但畢竟那麼多年的友情了,說一點也不在乎,那純粹就是騙自己的。
但這兩年感情也同樣淡了,傷感或許會有,感嘆或許也會有,但要說為他做些什麼……
算了,那呂雉也不是哪的好人,況且自己有家有室的……
咦?
我在想什麼呢?
「哎,真是天妒英才啊,孤早就注意到劉邦這個人了,大丈夫能屈能伸,讓他去邊郡做個郡守,匈奴人必定不敢來犯,孤失去了一個好郡守啊……」王不餓依舊望天感嘆着。
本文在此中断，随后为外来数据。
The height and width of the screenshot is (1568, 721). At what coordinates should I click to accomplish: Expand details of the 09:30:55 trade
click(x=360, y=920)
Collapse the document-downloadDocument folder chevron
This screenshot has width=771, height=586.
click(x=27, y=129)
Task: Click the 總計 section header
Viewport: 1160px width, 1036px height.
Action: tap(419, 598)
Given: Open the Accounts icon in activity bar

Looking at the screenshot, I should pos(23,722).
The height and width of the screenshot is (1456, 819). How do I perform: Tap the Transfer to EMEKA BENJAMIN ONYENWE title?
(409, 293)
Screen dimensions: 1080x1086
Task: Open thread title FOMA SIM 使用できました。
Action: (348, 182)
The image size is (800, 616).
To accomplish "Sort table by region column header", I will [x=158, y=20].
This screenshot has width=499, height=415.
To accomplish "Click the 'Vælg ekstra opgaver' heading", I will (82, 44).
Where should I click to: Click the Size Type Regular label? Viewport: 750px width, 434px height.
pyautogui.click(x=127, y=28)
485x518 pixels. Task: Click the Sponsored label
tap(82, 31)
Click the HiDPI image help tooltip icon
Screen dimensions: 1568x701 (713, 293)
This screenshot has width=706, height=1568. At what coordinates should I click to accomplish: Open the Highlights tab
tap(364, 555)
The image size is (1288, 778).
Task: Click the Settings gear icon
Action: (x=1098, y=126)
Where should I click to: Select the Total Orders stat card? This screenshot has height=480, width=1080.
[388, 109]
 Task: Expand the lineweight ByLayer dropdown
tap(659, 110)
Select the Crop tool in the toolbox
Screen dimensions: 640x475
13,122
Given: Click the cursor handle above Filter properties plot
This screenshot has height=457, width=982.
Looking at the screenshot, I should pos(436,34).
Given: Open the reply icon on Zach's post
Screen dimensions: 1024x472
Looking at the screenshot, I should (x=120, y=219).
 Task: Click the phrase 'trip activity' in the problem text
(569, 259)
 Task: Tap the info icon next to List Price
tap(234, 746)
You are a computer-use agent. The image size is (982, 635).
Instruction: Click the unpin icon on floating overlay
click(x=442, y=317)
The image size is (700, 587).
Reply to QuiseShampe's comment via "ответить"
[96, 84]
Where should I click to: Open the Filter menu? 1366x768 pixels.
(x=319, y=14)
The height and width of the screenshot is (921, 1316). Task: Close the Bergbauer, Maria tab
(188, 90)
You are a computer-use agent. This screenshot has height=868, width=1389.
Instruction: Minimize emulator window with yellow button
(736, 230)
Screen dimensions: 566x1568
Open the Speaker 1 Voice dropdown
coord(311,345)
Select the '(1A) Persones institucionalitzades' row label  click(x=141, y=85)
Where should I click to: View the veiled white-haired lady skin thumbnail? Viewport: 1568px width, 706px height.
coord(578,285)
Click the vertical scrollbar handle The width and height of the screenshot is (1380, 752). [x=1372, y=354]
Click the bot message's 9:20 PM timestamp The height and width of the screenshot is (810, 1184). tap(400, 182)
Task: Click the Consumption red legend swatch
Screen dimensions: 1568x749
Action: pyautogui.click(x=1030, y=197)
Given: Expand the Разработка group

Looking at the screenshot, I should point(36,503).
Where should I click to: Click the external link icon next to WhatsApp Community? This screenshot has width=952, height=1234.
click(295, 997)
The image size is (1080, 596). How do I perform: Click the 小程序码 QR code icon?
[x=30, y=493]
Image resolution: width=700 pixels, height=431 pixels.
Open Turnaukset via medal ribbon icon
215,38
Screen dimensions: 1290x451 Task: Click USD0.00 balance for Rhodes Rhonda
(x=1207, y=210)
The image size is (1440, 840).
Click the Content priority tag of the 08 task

張不衣悄悄的努了努嘴,心中暗嘆王上的演技真是越來越厲害了,演的連我都差點信了。
劉邦是咋死的,他張不衣比誰都清楚。
有些事情,王不餓不太好去做,身邊的人也多,更不好用眼神去傳達意思。
所以,張不衣就成了一個很好的傳話筒。
沒錯,命令就是張不衣轉達給楊夜的。
當然,僅僅只是感嘆是遠遠不行的,咱得干點正事不是?
於是,張不衣努力的擠了擠眼睛,然後選擇了放棄。
不是不努力,而是真的哭不出來。
「王上既然如此看重劉邦,不妨對他的遺妻子多加照顧一些吧……」張不衣說道。
他曾經聽王不餓說過,也聽彭越說過,這劉邦一家子都不是什麼省油的燈。
既然不是省油的燈,那就別放出去禍害人間了。
王不餓想了想,呂雉已經三十五六歲了,自己也不過才二十二歲,收了她?
搞笑呢不是?
但是張不衣說的有道理,必須要多照顧一下。
「嗯,給他的妻兒在洛陽找一座宅子,安排些僕人,今後餘生,所需用度,皆由孤來負責。」王不餓重重的點了點頭。
而與此同時,待在小桌子旁邊的司馬欣感動的險些落下淚水。
昨天還是敵人呢,今天就因為敵人死了,就要養着他的妻兒一輩子,這種胸懷就問這天下間還有誰?
就問你還有誰?
司馬欣越想越覺得感動,越感動就越是激動,情到深處,不由得落下兩滴淚水。
當然,這眼淚不是為了劉邦而流的。
而是為了王不餓這種大胸懷而流的。